**WHAT YOU WILL DO**: Print the listing from the line containing "The height and" through the line containing "(x=37, y=92)", reproducing each line verbatim.

**MATERIALS PROVIDED**:
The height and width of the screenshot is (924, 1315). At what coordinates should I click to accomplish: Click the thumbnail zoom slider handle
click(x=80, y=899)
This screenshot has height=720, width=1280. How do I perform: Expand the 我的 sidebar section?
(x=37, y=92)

--

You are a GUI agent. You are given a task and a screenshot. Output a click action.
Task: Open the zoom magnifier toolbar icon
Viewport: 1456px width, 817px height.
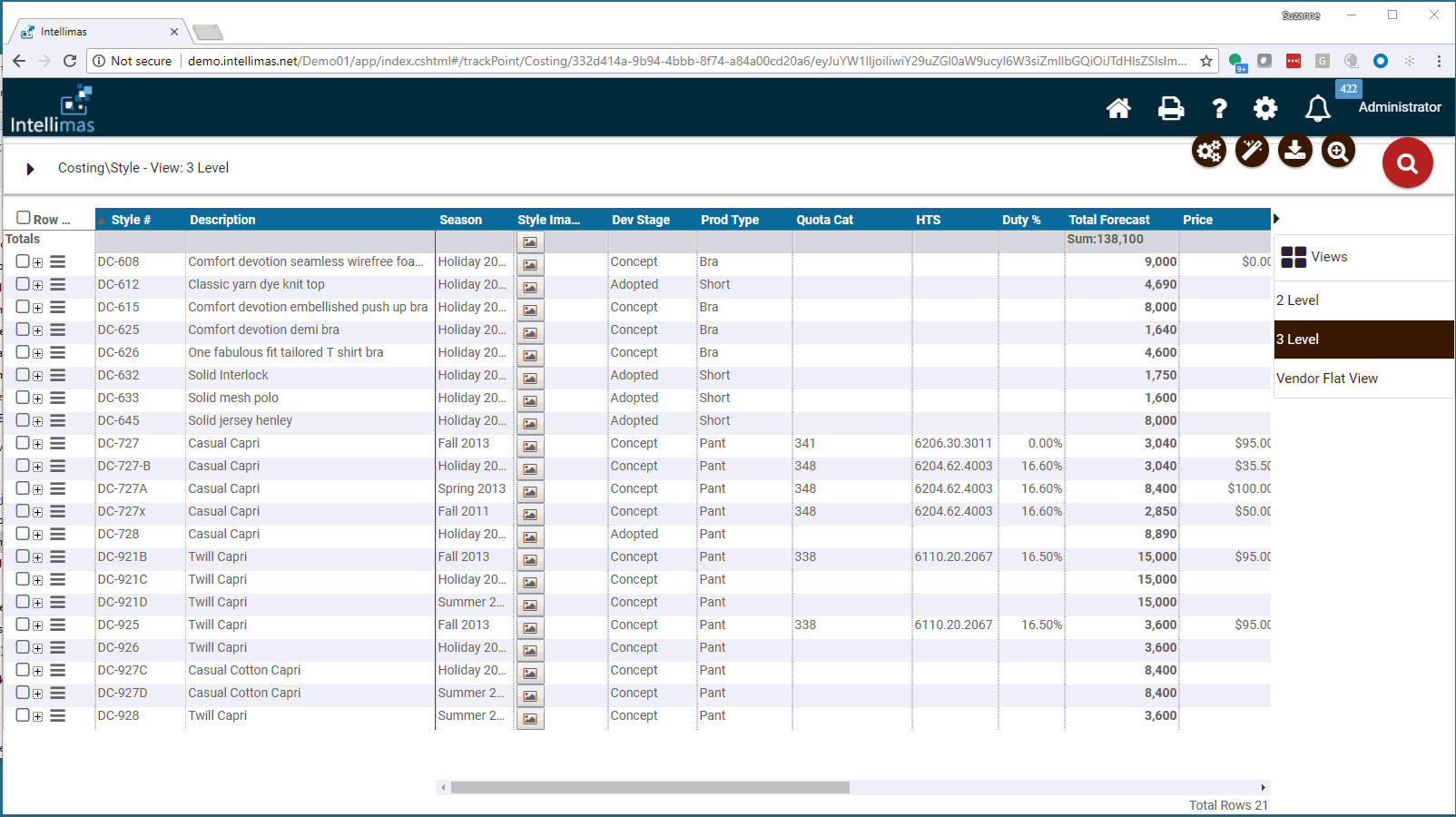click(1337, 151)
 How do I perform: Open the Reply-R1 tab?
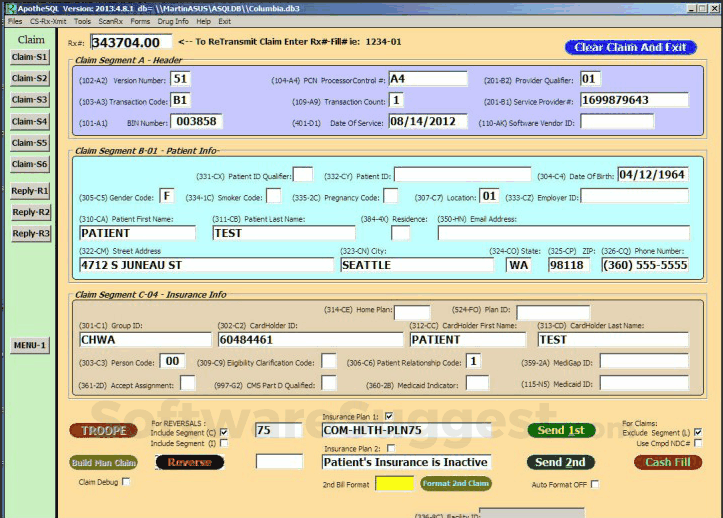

**TASK OUTPUT**:
The height and width of the screenshot is (924, 1315). At what coordinates should I click to accomplish: Click the thumbnail zoom slider handle
click(x=80, y=899)
This screenshot has height=720, width=1280. How do I perform: Expand the 我的 sidebar section?
(x=37, y=92)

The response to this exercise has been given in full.